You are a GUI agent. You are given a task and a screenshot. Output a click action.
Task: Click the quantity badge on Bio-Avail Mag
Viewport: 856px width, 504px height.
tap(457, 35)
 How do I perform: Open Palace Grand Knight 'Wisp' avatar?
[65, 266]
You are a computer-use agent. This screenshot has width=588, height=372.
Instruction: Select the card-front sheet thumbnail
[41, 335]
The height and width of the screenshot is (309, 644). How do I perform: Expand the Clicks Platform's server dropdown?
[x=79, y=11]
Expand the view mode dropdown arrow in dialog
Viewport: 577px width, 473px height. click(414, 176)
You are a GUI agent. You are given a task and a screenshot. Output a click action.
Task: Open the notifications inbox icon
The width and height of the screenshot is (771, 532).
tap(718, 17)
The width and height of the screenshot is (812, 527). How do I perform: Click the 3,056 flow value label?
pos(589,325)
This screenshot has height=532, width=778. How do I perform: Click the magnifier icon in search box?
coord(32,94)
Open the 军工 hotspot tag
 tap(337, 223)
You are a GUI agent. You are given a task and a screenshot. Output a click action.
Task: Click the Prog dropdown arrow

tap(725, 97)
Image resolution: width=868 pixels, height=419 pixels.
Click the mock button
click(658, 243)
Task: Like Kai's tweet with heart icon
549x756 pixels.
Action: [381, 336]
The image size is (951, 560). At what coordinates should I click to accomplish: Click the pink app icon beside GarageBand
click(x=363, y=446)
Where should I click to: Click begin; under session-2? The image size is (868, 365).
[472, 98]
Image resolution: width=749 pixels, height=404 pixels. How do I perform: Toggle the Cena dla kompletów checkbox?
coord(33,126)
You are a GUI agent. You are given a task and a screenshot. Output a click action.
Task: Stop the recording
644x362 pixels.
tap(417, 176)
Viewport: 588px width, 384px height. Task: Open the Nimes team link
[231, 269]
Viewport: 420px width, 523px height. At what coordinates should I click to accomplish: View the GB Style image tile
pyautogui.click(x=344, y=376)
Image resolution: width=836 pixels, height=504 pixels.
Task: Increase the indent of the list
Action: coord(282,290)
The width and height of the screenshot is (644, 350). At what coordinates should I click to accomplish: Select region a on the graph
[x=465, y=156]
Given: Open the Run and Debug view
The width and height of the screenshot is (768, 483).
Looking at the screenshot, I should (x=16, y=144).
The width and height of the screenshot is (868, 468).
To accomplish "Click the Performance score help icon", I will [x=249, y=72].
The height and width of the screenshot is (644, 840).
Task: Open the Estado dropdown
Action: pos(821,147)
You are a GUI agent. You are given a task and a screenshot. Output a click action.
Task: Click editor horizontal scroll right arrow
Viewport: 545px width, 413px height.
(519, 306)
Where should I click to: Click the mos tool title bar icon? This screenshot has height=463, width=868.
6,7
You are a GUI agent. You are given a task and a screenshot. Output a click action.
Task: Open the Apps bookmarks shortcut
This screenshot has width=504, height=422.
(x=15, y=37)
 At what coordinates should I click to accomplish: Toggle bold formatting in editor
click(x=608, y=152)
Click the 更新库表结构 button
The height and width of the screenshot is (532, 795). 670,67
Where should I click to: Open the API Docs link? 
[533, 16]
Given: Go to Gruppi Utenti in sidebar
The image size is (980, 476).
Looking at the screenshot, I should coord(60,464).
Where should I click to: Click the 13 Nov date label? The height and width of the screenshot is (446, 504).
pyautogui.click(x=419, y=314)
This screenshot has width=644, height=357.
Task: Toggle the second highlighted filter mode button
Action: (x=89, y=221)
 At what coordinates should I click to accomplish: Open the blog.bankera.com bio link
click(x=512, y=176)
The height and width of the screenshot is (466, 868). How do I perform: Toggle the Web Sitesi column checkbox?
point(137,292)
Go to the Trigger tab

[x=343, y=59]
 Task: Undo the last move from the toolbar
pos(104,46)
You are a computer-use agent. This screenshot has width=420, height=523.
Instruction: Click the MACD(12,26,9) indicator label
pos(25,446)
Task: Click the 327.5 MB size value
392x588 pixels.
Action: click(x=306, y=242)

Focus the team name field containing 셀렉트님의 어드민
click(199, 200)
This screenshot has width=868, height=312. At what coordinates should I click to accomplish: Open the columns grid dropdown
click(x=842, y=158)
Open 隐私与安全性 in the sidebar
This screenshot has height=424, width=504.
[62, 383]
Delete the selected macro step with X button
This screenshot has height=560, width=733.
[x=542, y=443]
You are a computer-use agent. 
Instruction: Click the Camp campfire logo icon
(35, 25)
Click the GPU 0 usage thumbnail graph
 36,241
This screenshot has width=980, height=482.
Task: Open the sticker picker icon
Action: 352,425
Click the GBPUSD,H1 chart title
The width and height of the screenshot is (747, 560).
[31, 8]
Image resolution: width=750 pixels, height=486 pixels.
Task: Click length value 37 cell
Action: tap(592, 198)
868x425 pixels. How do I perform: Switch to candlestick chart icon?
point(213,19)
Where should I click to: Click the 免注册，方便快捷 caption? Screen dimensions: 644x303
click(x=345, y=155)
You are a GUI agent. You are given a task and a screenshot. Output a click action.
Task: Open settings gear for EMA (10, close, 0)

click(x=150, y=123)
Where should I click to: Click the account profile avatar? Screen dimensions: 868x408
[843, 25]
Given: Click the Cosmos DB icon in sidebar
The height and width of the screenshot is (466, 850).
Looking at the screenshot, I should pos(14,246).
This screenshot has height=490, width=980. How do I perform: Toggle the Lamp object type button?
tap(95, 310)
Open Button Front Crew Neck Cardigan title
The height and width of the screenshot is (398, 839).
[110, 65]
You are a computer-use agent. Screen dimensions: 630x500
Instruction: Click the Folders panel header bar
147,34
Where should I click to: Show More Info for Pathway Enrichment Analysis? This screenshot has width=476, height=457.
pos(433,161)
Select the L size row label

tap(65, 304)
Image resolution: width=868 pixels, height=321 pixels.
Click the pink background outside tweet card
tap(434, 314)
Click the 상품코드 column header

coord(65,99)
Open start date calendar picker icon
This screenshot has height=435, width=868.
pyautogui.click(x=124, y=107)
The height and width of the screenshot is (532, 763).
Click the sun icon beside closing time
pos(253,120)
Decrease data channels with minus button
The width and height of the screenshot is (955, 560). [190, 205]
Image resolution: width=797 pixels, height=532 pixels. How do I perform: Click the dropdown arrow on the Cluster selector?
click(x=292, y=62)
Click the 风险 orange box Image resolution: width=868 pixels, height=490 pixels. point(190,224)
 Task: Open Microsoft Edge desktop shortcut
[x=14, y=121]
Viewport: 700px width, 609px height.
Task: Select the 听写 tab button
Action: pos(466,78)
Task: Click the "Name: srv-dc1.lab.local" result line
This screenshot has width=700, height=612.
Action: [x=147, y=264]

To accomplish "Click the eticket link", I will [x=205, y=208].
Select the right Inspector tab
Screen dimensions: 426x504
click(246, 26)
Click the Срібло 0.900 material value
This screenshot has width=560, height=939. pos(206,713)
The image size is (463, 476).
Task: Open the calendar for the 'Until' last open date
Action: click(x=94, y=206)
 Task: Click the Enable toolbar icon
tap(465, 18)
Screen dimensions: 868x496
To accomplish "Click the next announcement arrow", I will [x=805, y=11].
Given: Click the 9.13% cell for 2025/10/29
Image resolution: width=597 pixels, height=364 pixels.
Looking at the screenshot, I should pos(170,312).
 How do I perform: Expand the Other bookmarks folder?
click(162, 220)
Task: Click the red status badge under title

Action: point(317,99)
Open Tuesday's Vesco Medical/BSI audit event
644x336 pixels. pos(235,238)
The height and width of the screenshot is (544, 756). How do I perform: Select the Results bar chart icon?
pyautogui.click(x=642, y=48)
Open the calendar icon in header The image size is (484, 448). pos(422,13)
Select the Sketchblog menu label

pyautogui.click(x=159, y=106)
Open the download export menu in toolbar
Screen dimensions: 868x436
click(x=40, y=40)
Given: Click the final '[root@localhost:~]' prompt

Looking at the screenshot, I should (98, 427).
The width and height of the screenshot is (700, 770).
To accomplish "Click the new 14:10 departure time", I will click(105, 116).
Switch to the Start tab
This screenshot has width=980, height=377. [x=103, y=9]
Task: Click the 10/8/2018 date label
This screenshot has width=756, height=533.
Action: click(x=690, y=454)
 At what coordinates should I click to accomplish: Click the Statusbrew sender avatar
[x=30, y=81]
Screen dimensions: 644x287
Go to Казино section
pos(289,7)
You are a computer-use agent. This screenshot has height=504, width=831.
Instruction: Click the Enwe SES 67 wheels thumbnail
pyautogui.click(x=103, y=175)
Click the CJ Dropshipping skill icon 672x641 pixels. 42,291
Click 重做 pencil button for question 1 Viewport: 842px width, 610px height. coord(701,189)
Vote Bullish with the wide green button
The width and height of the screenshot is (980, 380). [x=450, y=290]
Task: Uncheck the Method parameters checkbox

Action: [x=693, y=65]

## Problem description:
Out of the entries above, write out only the lines between the line holding "Image resolution: width=749" and the line holding "Task: Stop the recording", inclusive, each exactly as given.

## Your solution:
Image resolution: width=749 pixels, height=404 pixels. How do I perform: Toggle the Cena dla kompletów checkbox?
coord(33,126)
You are a GUI agent. You are given a task and a screenshot. Output a click action.
Task: Stop the recording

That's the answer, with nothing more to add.